A Cloud of Your Own - TVP Strategy

Ever since iOS 7 came out with its corresponding version of iTunes, I have not been able to sync my iPhone contacts and calendars directly to my MacBook any more. Since that update, you have to use iCloud (preferred by Apple), or you have to roll your own cloud that has similar functionality. This seems even more difficult than it sounds, and to this day I still don’t have everything working. But the majority is. So, do you need a Cloud of Your Own?

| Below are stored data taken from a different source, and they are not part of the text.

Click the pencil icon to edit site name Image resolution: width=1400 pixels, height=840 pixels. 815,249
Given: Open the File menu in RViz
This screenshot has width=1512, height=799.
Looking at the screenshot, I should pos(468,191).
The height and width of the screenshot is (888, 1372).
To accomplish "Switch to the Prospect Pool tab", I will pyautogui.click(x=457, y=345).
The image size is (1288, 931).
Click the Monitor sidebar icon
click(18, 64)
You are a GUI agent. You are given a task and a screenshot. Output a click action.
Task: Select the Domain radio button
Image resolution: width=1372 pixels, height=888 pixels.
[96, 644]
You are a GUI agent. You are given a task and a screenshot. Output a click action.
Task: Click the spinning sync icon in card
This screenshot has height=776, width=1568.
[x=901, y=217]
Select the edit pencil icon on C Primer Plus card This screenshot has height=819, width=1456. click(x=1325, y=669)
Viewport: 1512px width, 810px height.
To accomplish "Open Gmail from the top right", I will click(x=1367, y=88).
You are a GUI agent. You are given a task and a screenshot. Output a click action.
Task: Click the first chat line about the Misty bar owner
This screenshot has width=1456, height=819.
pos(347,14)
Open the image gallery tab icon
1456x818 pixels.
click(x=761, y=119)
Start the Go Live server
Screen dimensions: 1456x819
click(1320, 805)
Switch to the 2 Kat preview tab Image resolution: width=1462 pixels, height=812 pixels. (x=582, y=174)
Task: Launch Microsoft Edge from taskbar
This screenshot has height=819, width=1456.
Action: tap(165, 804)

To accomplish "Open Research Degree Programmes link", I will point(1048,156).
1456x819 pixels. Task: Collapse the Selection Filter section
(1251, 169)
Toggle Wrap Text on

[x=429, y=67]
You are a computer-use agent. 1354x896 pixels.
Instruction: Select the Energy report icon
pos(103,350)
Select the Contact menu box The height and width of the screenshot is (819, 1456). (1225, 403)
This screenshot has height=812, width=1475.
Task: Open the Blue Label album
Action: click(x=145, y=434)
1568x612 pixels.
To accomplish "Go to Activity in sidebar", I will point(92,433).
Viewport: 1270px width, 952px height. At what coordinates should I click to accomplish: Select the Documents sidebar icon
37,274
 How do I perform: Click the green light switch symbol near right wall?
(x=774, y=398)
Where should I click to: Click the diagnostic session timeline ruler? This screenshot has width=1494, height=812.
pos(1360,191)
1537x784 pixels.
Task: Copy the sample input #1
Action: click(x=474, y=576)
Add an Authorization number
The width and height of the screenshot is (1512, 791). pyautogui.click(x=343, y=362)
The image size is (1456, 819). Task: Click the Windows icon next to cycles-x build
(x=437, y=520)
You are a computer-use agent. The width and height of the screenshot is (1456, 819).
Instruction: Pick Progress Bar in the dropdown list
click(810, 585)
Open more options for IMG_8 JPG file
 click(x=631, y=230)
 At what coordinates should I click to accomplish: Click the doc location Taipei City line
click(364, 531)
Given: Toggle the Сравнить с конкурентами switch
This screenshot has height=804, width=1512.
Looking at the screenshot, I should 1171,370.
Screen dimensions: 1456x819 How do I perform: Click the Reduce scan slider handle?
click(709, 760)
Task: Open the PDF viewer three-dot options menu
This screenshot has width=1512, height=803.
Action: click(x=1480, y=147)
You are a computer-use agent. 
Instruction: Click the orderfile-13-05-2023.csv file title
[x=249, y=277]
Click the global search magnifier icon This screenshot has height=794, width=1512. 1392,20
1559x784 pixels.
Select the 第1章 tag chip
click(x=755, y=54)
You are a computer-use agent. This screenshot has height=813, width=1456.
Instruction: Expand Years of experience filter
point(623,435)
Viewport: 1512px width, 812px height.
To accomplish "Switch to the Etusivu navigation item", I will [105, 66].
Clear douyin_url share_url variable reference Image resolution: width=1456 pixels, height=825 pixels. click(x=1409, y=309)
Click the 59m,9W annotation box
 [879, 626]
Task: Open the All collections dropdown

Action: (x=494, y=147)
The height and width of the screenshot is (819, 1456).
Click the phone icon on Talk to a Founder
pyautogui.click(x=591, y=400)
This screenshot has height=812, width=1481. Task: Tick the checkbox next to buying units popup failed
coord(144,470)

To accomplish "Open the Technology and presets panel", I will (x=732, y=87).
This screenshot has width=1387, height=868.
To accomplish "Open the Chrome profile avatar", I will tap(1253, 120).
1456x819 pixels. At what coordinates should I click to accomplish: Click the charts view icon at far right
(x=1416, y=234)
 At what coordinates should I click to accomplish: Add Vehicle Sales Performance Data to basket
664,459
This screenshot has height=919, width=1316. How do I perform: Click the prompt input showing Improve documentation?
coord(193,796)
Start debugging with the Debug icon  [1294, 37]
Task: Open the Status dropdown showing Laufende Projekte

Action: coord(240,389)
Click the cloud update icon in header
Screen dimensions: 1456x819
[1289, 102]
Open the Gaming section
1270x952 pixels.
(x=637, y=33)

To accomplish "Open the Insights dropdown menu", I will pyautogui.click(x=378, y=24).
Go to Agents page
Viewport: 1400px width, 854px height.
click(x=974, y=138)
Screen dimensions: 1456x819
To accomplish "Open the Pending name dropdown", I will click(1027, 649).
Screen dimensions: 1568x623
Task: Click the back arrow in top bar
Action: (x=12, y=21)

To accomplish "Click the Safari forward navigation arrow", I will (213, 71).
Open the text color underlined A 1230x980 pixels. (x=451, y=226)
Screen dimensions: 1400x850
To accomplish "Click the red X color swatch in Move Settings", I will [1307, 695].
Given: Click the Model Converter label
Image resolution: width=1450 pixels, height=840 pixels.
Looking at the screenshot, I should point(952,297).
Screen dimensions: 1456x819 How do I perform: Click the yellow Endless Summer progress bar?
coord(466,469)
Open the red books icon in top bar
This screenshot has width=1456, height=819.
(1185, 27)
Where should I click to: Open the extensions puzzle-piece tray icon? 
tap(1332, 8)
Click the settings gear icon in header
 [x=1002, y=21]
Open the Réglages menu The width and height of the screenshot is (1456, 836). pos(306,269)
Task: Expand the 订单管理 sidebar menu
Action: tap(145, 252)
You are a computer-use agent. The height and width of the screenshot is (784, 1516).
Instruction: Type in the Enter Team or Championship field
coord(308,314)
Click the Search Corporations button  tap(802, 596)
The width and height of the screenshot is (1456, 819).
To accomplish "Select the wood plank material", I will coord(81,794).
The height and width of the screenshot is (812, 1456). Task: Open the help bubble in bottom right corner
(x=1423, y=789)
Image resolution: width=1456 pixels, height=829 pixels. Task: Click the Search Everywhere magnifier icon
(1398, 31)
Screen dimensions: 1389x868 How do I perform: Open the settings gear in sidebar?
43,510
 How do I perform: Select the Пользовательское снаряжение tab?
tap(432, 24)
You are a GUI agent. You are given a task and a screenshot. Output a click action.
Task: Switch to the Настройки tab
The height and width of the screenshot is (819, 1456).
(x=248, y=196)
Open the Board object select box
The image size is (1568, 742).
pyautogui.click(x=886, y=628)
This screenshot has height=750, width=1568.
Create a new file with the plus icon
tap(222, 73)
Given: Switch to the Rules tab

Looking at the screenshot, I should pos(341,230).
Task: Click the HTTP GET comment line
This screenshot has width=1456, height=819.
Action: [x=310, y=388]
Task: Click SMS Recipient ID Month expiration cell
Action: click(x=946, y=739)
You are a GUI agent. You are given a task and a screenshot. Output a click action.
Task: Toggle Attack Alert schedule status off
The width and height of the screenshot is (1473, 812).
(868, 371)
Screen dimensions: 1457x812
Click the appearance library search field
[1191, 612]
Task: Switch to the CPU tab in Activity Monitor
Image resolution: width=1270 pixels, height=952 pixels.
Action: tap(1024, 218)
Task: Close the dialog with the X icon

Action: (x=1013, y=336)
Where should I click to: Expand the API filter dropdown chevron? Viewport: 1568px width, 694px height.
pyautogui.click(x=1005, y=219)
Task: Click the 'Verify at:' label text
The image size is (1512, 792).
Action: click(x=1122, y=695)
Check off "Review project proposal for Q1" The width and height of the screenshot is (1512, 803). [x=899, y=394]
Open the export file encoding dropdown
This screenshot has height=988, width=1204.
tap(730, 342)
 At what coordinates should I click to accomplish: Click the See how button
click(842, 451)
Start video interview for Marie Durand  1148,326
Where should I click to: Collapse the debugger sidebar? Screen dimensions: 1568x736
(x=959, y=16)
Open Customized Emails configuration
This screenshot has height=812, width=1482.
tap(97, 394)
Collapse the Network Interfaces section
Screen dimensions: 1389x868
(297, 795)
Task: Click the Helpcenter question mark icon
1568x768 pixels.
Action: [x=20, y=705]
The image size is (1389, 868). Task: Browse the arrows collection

Most will use iCloud and be done with it, while others will use a cloud of their own for security and control reasons. Most SMEs or SMBs want a cloud of their own apparently for the same reason: privacy. In reality, however, the need to have a cloud of their own may be imposed on them due to compliance mandates and control requirements. This also holds true for medium and large enterprises that set up file share and sync clouds within their organizations, perhaps because many companies still fear public cloud file sync and share. Given the number of corporate data breaches, the cloud may actually be better. However, that’s an article for another time.
What is required to replace cloud services for your mobile and other devices? Requirements can be divided into two categories, groupware and file sharing. Their components are:

Secure file sharing
Secure calendar sharing
Secure address book sharing
Secure document sharing

Many on-site solutions contain secure file sharing, such as ownCloud, Connected Data, Synology, and others. Questions remain about the security of these services and devices compared to the likes of Dropbox, Citrix ShareFile, and Box. But even if the security stacks up, is file sharing all you can expect from an on-premises solution? At the moment that may be, unless you use ownCloud or some other similar service that plugins into your file sharing solution. Synology has these services (either through the use of ownCloud or other applications within their application store).
These solutions are designed to sit behind firewalls and the like, not exposed on the internet. Connected Data solutions use custom applications on mobile devices and establish their own secure tunnels. For true plug-and-play, you are looking at securing whichever device you choose yourself. It is, after all, your cloud. Figure 1 shows these possibilities:

Your Own Cloud Security — Figure 1: Your Own Cloud

The first possibility uses something like Connected Data and other tools that embed an application on a mobile device or desktop. These applications use an encrypted channel to contact the service to provide file sharing. The security of this first option is embedded within the application and the device on the other end, with data in motion encryption using SSL or other VPN technologies. If a device is lost, a remote wipe of the data can take place without affecting the other aspects of the mobile device. This is the most common approach used by some clouds and enterprises today.
The second possibility, the middle diagram of Figure 1, is to only access the service from within the firewall. This has the advantage that data will never leave your environment. In addition, the native mobile device applications can be used to access the groupware data stored within the device. A little change to the device configuration gives you a remote place to store address books, group calendars, files, and the like. You can even share those items among groups of users or the entire organization.
The third possibility, the final diagram of Figure 1, is to allow access to the service from outside but through your controlled firewall or gateway device. Unlike the first option, the native applications are in use. When I have seen this option in use, most users and organizations have forgotten to put in the firewall. They think someone else may protect them. A properly configured firewall is a requirement unless the device itself adds a firewall functionality, and even then, I might put in another firewall or similar service, perhaps even a security as a service solution that front ends your own network, perhaps using Incapsula, Zscaler, and others.
It makes no difference if these systems are virtual or physical; what does matters is that they are properly secured, used according to best practices, and kept up to date, and that the data on the devices is protected. In addition, it is critical to practice strong authentication and authorization, with a login using two-factor authentication being required to access data from the outside (and even from the inside, depending on trust level).

Final Thoughts

Given the recent ruling on net neutrality, your data will not be relegated to the slow lane, which implies that a cloud of your own is possible using native applications, if you take the proper security steps. But first, you need to decide two things: what you wish to share, and the classification level of that data. Classifying your data helps determine how much security must be put in place (such as the difference between digital signatures and outright encryption of data at rest) and which data protection tools are required. It also tells you whether or not you really need a cloud of your own. If the data is public, then a public cloud may be just the tool to use. However, if the data needs to meet some form of regulatory compliance or is considered confidential, then you may need to augment your security for all data shared within an organization.
The key to a successful cloud of your own is to make it easy, using native applications or applications widely used by your organization, which will help with adoption. In addition, you need to ensure your data is always available, which mandates some form of data protection. Ultimately, the questions come down to: “Do you need a cloud of your own?” and “Do you trust the major groupware and file sharing clouds?”